2. Ce n'est aucunement contraire à l'idée de choix. Oui, les humains font des choix, mais les humains ne sont pas libres de choisir leurs choix, de choisir leurs désirs, de choisir leurs pulsions. Un choix, bien réel, n'est pas moins que le reste déterminé par des causes le précédant. Imaginez revenir dans le passé, au moment d'un choix important : il vous serait impossible d'agir autrement, car vous seriez dans l'exact même état qui a conditionné le choix la première fois. Les causes seraient les mêmes, et les conséquences aussi.

3. Cette réalité est perceptible par une compréhension des connaissances scientifiques, mais aussi, à un niveau plus accessible, par l'introspection. Il est aisé, à mon sens, de percevoir que ce que l'on s'imagine être soi n'est pas aux commandes. Il n'y a rien aux commandes, si ce n'est les causes infinies déjà évoquées. La conscience de soi, bien réelle, est compatible avec ce déterminisme total. Ce soi est la somme de toutes les causes qui l'ont façonné. Ce soi est un résultat, pas une cause. Ce soi est une propriété émergente de la vie complexe parmi tant d'autres. Ce soi est peut-être une impasse évolutionnaire — je ne le souhaite pas.

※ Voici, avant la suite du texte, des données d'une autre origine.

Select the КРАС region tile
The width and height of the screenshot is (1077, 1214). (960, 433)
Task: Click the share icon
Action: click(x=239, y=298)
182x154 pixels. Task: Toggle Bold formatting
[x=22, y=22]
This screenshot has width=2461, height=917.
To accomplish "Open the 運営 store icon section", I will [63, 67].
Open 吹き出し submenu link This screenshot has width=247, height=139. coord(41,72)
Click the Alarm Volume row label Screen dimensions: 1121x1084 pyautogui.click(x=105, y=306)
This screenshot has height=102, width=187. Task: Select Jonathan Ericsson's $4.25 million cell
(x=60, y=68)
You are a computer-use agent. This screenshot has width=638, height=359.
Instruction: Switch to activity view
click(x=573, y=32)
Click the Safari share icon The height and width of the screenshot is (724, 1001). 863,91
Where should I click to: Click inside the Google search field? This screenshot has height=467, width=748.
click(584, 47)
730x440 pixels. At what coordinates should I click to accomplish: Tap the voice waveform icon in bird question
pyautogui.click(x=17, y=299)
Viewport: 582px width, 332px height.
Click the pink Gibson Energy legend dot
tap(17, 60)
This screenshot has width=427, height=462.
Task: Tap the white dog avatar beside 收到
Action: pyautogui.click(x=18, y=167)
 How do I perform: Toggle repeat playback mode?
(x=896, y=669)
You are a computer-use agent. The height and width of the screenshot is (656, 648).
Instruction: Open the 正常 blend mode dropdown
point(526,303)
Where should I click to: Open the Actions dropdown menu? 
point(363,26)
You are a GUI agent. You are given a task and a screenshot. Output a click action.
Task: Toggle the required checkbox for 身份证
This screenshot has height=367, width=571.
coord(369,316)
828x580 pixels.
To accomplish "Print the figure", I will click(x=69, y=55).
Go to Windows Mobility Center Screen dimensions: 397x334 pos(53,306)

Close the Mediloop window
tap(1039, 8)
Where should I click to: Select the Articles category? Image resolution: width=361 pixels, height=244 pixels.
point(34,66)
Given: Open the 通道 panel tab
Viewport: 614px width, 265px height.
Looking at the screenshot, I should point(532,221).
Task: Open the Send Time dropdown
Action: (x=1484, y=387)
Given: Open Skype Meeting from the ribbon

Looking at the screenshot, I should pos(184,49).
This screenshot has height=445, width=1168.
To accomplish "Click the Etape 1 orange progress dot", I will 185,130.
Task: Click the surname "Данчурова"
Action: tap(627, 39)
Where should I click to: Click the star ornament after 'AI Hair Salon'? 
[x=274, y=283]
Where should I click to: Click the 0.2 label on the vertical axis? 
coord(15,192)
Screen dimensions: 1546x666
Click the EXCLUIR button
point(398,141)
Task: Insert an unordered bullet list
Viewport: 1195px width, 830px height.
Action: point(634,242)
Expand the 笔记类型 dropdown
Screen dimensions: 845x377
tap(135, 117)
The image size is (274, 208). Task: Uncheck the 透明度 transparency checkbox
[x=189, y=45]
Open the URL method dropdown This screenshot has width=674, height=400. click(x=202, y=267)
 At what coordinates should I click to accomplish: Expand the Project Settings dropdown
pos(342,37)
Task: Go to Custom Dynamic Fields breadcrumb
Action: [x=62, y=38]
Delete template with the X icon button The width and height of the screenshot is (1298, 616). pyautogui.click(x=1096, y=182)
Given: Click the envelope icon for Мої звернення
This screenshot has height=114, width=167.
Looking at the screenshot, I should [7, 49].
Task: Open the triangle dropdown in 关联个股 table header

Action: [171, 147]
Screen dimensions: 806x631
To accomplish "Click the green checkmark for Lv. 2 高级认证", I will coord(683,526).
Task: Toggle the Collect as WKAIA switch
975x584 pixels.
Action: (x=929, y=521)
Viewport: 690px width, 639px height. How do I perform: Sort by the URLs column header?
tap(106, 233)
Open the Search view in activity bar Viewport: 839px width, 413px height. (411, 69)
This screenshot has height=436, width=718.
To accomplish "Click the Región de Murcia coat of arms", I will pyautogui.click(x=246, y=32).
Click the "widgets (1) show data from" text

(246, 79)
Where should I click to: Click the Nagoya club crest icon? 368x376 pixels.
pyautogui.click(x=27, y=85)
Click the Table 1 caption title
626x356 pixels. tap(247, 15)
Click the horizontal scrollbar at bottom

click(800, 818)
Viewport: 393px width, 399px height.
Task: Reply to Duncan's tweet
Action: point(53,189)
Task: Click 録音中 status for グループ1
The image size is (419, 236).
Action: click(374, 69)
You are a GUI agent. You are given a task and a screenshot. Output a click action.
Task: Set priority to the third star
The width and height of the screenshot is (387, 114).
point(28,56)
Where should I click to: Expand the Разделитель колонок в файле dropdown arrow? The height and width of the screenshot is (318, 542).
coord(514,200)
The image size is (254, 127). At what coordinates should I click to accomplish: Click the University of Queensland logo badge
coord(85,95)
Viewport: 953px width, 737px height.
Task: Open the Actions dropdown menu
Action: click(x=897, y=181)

4.  Il y a des raisons de penser que l'illusion du libre arbitre, à l'image de la religiosité, est un avantage sur le plan de la sélection naturelle. 

5. Cette idée — que le libre arbitre n'existe pas — est un fait amoral.

6. Je ne crois pas que cette idée soit destinée à un grand succès. Peut-être encore moins que l'athéisme, ou l'absence de religiosité. Mais elle mérite de l'être, ne serait-ce que parce qu'elle est (probablement) corrélée à l'éducation et à la compréhension scientifique du monde, qui sont des biens intrinsèques.

C'est peut-être parce que je pars avec déjà un peu de bagage sur la question que je n'ai pas apprécié Determined autant que le livre précédent de Robert Sapolsky, Behave. J'ai eu du mal à rentrer dedans et l'ensemble m'a semblé beaucoup trop long ; il me semble que ces 400 pages auraient gagné à être amputées de moitié. L'idée est simple, et j'ai trouvé que les arguments, par ailleurs hautement pertinents, sont dilués dans de nombreuses digressions superflues. J'ai régulièrement lu en diagonale, mais ce qui m'a plu m'a beaucoup plu.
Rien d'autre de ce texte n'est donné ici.